Così lontano così vicino
di Emanuele Greco

Partenone, la modesta parcella dell’archistar

In tema di lavori pubblici, la documentazione principale viene, anche in questo caso, da Atene. Con le fonti, specialmente epigrafiche, che diventano non poche in età classica (V secolo a.C.) possiamo avere un’idea di come si stabilissero una serie di passaggi, compresi i costi (tra cui quello del lavoro) e i meccanismi messi in atto dalla città per controllare la realizzazione delle opere pubbliche in tutte le sue fasi. Non possiamo riferirci ad altro se non ai grandi lavori dell’acropoli ateniese, che oggi conosciamo bene anche grazie a ricerche recenti.

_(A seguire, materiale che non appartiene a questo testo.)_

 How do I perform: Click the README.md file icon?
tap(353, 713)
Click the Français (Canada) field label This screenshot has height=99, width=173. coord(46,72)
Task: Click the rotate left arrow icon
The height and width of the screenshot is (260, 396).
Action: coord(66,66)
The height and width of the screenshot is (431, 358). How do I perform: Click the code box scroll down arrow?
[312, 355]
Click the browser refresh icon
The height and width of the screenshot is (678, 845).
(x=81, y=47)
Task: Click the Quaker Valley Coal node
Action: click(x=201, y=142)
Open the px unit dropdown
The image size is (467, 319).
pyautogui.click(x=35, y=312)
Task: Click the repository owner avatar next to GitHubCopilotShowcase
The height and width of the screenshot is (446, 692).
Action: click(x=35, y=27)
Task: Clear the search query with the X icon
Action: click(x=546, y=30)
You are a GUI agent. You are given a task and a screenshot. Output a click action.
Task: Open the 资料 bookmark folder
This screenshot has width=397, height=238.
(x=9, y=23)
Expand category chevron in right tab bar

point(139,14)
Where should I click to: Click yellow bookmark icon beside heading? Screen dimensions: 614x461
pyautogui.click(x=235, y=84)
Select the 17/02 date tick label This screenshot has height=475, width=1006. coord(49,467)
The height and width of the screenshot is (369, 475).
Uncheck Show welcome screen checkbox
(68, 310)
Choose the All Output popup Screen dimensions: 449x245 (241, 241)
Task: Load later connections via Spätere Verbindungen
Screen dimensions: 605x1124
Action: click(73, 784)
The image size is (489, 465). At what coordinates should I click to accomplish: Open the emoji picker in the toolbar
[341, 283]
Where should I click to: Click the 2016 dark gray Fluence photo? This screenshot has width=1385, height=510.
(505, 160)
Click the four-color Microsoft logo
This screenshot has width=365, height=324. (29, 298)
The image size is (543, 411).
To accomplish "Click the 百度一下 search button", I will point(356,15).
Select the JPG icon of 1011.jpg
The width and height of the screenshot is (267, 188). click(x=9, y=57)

La trasparenza ateniese sui costi delle grandi opere. E un po’ di equità

Prima di procedere, sarà utile riepilogare brevemente la sequenza monetale con i suoi valori principali (non dimenticando che, anche questa, comporta differenze da una città all’altra del mondo greco). Partendo dal basso, abbiamo l’obolo che alla lettera significa spiedo (ricordo di una pratica di scambi precedente la nascita della moneta coniata), poi viene la dracma che vuol dire manciata (cioè quanti spiedi può impugnare una mano) pari a sei oboli, poi lo statere pari a due o a tre dracme, a seconda del sistema adottato. Da questo punto in poi, abbiamo i valori di conto, cioè valori che non corrispondono a moneta coniata (come il nostro milione, per esempio) che sono la mina pari a 100 dracme e il talento pari a 6000 dracme. Ma seguiamo il processo che porta alla esecuzione di un monumento; sull’acropoli di Atene si tratta soprattutto del Partenone e dell’Eretteo di cui possediamo informazioni rilevanti, in quanto la rendicontazione delle spese venne trascritta su marmo ed esposta, come esigeva la pratica del governo democratico, in modo che tutti i cittadini potessero essere informati sull’amministrazione del denaro pubblico.

All’inizio, la Città pubblica un bando con il quale annuncia la decisione presa dal Consiglio di costruire un dato monumento. Al bando rispondono gli architetti che presentano un progetto di massima, quasi uno schizzo. L’architetto che vince (lo chiamiamo il progettista) realizza un capitolato di spesa analitico gestito nella fase esecutiva da un gruppo coordinato da un architetto che chiamiamo capomastro. L’architetto-progettista viene pagato (non sappiamo quanto, ma, in almeno un caso, per sue inadempienze, ha dovuto pagare una salatissima multa). Architetto-capo mastro e operai specializzati ricevono una paga eguale, cioè una dracma al giorno (si tenga conto che un agnello o un mantello costavano 16 dracme, un paio di scarpe 8 dracme). Ma, mentre un operaio era pagato solo per il periodo in cui prestava la sua opera, in genere un mese (e dunque riceveva 30 dracme) il capomastro era pagato per tutto l’anno lavorativo con 300 dracme. A lavori conclusi una commissione speciale di supervisori valutava l’opera e controllava la correttezza delle spese.

Non dimentichiamo che, per attaccare Pericle politicamente, gli avversari trascinarono Fidia in tribunale accusandolo di per aver rubato parti dell’oro e dell’avorio di cui disponeva per realizzare la grande statua di Atena che fu collocata nel Partenone. Fidia si salvò emigrando.